Records from a dataset:

━━━━━━━━━━━━━━━━━━━━

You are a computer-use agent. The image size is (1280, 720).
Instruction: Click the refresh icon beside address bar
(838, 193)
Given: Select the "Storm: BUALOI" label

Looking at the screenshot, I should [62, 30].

━━━━━━━━━━━━━━━━━━━━

#### EXERCISE
Every record above is to be copied out again exactly as written.

#### WORKED SOLUTION
You are a computer-use agent. The image size is (1280, 720).
Instruction: Click the refresh icon beside address bar
(838, 193)
Given: Select the "Storm: BUALOI" label

Looking at the screenshot, I should [62, 30].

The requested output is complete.